So the architecture is correct; the bug was drift between the hint string and the real CLI shape, now prevented by the round-trip test.

Test plan

Closed training submissions were unable to pass dotted-key overrides like
`dataset.num_files_train` because --params was gated to open/whatif mode,
even though TrainingRunRulesChecker.CLOSED_ALLOWED_PARAMS explicitly lists
those keys as CLOSED-allowed. The emitted hint from `datasize` was also
malformed against the current CLI shape (missing mode prefix, --model=
instead of positional, --param singular vs --params plural, missing
storage-protocol positional, comma-joined --hosts).

Changes:

* Move --params/--param/-p into core training args so closed mode
  accepts the keys CLOSED_ALLOWED_PARAMS already permits. --param is
  registered as a legacy alias so older docs/strings still parse.

* Rewrite generate_datagen_benchmark_command to emit the current CLI
  shape: mode prefix, positional model, --hosts as nargs tokens (not
  comma-joined), single --params group, trailing storage-protocol
  positional. Fix --param typo in the user-facing num_subfolders_train
  warning.

* Move add_dlio_arguments from checkpointing open-args to core args.
  --dlio-bin-path is a deployment knob, not a submission tunable;
  training already exposed it in core args. Consistency fix surfaced
  by the audit done alongside #433.

* Update the stale comment in common_args.add_dlio_arguments that
  asserted --params should not live in core; that policy is now
  per-builder, driven by the rules-checker allow-lists.

Tests:

* tests/unit/test_datagen_command_generation.py — round-trip tests that
  shlex-split the emitted datagen command and run it through
  parse_arguments(). Caught the --hosts comma-join bug before this
  landed. Prevents future drift between the emitter and the parser.

* tests/unit/test_rules_parser_gating_consistency.py — parametrized over
  TrainingRunRulesChecker.CLOSED_ALLOWED_PARAMS and OPEN_ALLOWED_PARAMS,
  asserts every dotted key round-trips in the correct mode.

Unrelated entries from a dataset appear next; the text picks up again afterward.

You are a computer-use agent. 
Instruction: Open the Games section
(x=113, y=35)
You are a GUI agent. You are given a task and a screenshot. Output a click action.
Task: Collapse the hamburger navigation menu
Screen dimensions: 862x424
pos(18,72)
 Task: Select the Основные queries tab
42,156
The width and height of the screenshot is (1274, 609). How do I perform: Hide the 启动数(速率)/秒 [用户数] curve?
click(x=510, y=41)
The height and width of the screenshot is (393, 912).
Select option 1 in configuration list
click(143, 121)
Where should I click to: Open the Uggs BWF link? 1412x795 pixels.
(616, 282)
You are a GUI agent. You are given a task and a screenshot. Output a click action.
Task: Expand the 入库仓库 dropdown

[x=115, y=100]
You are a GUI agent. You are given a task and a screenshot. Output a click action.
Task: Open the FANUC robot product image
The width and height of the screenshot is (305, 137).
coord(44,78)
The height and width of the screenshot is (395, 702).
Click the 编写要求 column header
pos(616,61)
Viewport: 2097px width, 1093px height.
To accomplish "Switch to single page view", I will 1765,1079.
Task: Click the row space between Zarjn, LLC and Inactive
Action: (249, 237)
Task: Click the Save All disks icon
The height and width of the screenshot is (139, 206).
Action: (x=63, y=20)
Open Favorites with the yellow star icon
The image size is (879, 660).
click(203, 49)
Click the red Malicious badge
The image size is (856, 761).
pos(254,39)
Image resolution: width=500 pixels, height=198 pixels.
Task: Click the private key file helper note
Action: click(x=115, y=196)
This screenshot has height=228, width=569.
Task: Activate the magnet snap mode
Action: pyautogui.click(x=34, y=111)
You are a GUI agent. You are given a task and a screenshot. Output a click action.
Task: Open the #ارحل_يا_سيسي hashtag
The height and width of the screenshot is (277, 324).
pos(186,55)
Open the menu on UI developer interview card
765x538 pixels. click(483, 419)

Asserts
  --dlio-bin-path is accessible in closed and open for both training
  and checkpointing.

* tests/unit/test_cli.py, tests/unit/test_parser_modes.py — three tests
  that codified the original bug ("closed must reject --params",
  "--params hidden in closed help") flipped to the correct behavior,
  with comments tying them to #433 and the rules-checker tables.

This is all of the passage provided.